WORK REQUIRED. Take the line with "You are a computer-use agent." and every line after it in the entries below, and set them down exactly, without any pictures.

Stored data:

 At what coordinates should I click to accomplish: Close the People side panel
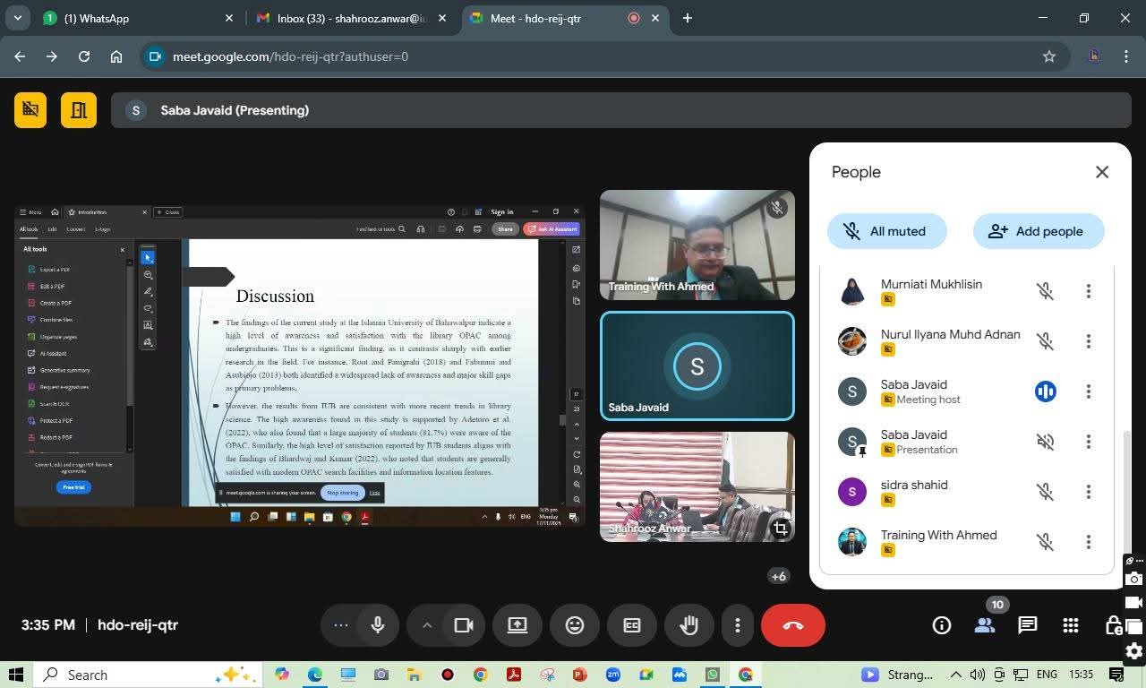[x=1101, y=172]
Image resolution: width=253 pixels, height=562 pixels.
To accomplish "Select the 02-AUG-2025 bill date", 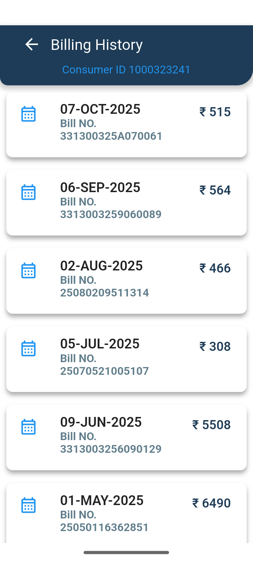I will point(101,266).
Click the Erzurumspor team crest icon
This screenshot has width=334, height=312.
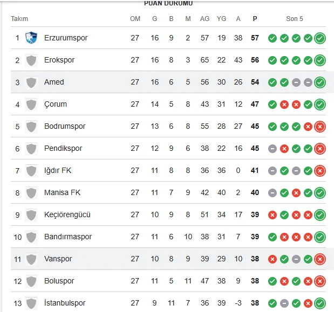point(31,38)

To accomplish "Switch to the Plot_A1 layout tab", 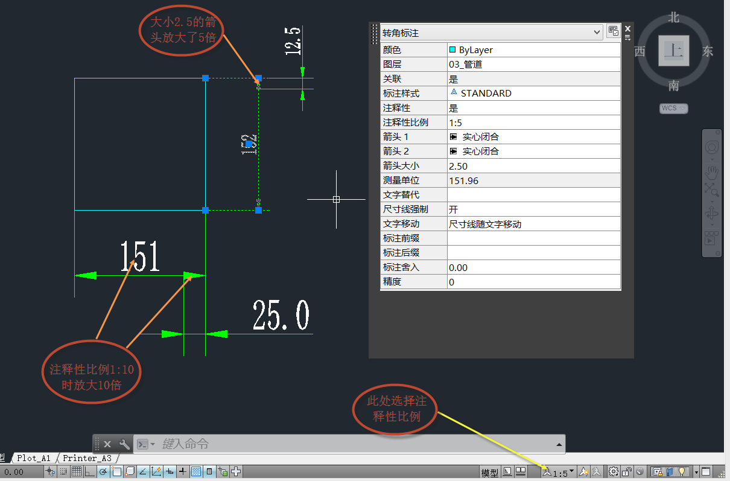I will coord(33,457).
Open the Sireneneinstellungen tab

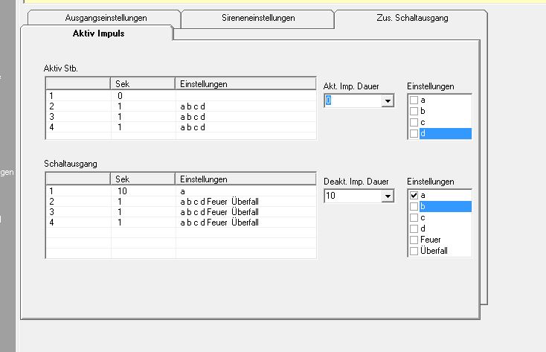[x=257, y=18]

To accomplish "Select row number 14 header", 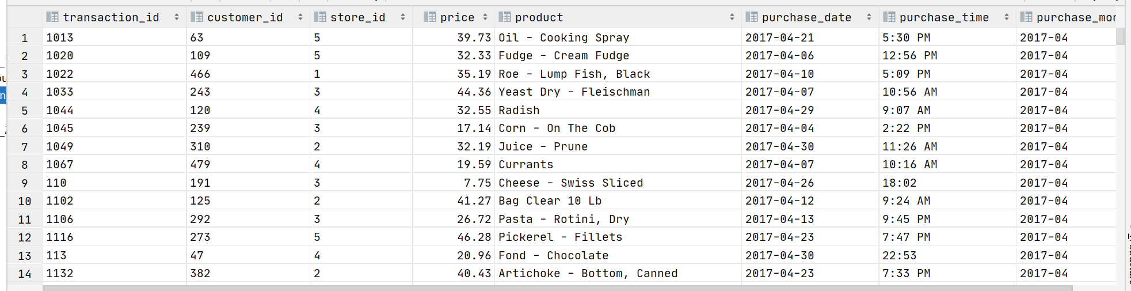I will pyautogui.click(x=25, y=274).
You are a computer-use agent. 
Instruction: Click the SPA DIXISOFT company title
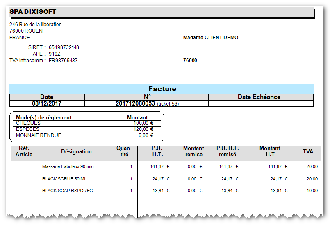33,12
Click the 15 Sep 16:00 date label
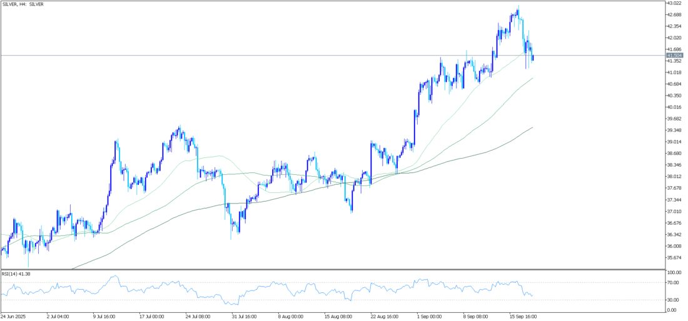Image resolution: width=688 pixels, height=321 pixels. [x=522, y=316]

WRITTEN ANSWER.
You are a computer-use agent. 
Instruction: Click the SPA DIXISOFT company title
33,12
Click the 15 Sep 16:00 date label
Image resolution: width=688 pixels, height=321 pixels. [x=522, y=316]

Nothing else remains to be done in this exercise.